PROBOLINGGO – Komisi II DPRD Kabupaten Probolinggo bergerak cepat menindaklanjuti laporan dari Aliansi L3GAM terkait dugaan kebocoran Pajak Mineral Bukan Logam dan Batuan (MBLB) pada proyek pembangunan Tol Paspro-Prosiwangi.
Langkah tersebut diwujudkan melalui agenda Rapat Dengar Pendapat (RDP) yang digelar pada Rabu (20/5/2026), sebagai upaya mendorong transparansi sekaligus mengoptimalkan Pendapatan Asli Daerah (PAD) Kabupaten Probolinggo.
Dalam forum tersebut, pembahasan difokuskan pada mekanisme pemungutan Pajak MBLB, potensi terjadinya kebocoran pendapatan, hingga evaluasi regulasi yang dinilai masih membutuhkan pengawasan lebih ketat dan keterbukaan data.
Ketua Komisi II DPRD Kabupaten Probolinggo, Reno Handoyo, menjelaskan bahwa rapat digelar sebagai respons atas laporan masyarakat terkait dugaan adanya persoalan dalam penerapan regulasi Pajak MBLB pada proyek strategis nasional tersebut.

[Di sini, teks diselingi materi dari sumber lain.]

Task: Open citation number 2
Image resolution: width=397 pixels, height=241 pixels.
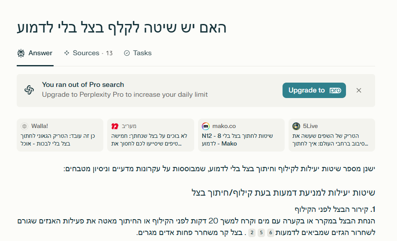Action: pyautogui.click(x=252, y=233)

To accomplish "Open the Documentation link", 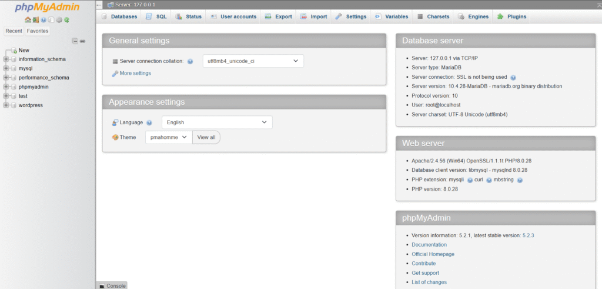I will 429,245.
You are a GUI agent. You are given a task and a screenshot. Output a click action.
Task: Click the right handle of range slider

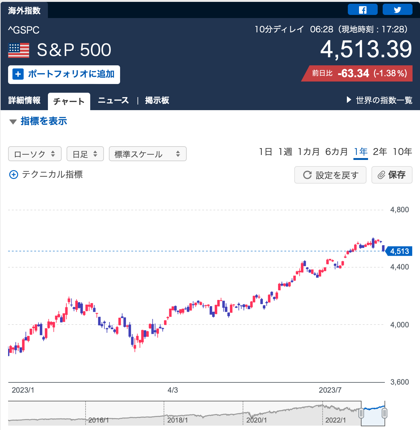coord(385,413)
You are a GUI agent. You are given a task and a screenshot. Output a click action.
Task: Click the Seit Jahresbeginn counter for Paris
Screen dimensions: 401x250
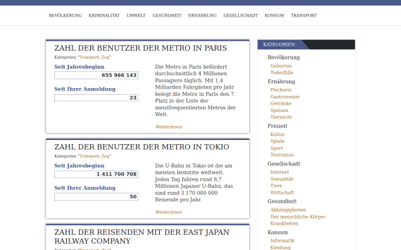[96, 75]
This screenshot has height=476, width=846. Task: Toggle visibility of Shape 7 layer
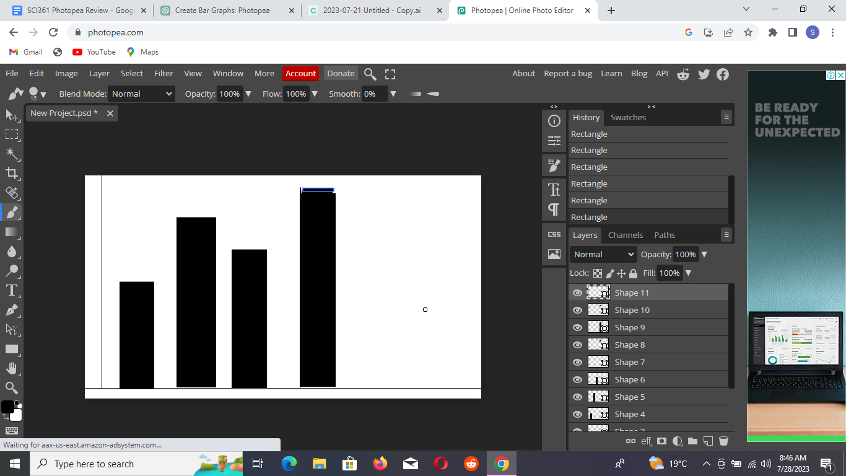577,362
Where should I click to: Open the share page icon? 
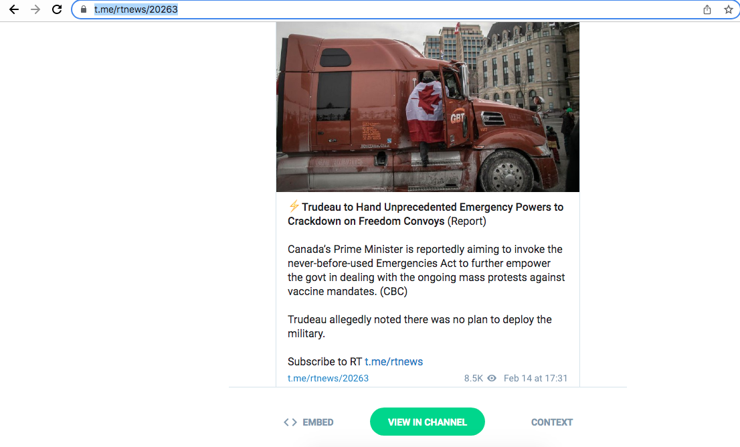tap(707, 9)
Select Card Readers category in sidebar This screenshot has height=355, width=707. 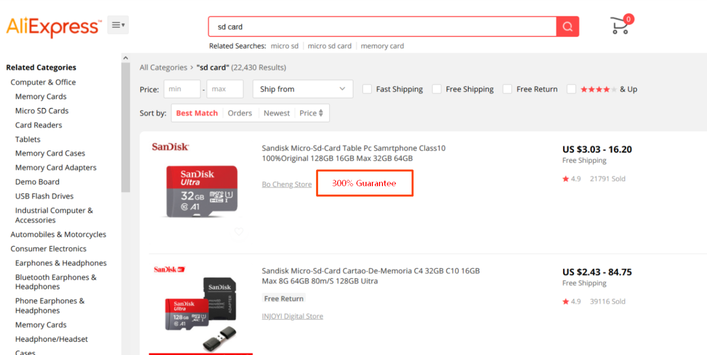coord(39,125)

Untuk mengklarifikasi laporan itu, Komisi II turut menghadirkan sejumlah Organisasi Perangkat Daerah (OPD) terkait, pihak Jasa Marga, serta vendor pelaksana proyek pembangunan Tol Paspro-Prosiwangi.
Namun, rapat perdana tersebut belum menghasilkan keputusan karena para pihak yang hadir belum dapat menyampaikan data konkret yang dibutuhkan.
“Karena pihak-pihak terkait belum bisa menunjukkan data yang riil, maka RDP hari ini terpaksa kami tunda,” ujar Reno.
Ia menegaskan, pada agenda lanjutan nanti seluruh pihak yang terlibat diwajibkan membawa data yang valid, lengkap, dan transparan agar dapat dilakukan sinkronisasi dengan data yang dimiliki Aliansi L3GAM.
Kekecewaan atas belum optimalnya jalannya rapat juga disampaikan perwakilan Aliansi L3GAM, Haris. Dalam interupsinya, Haris meminta agar pihak yang hadir pada pertemuan selanjutnya benar-benar pejabat yang memiliki kapasitas dan kewenangan mengambil keputusan.
“Kami meminta yang hadir bukan sekadar perwakilan yang hanya menggugurkan kewajiban. Pada pertemuan berikutnya, kami berharap pengambil kebijakan hadir langsung secara fisik,” tegas Haris.
RDP ini menjadi sinyal kuat bahwa pengawasan terhadap potensi kebocoran pendapatan daerah, khususnya dari sektor Pajak MBLB, kini menjadi perhatian serius legislatif bersama elemen masyarakat sipil di Kabupaten Probolinggo.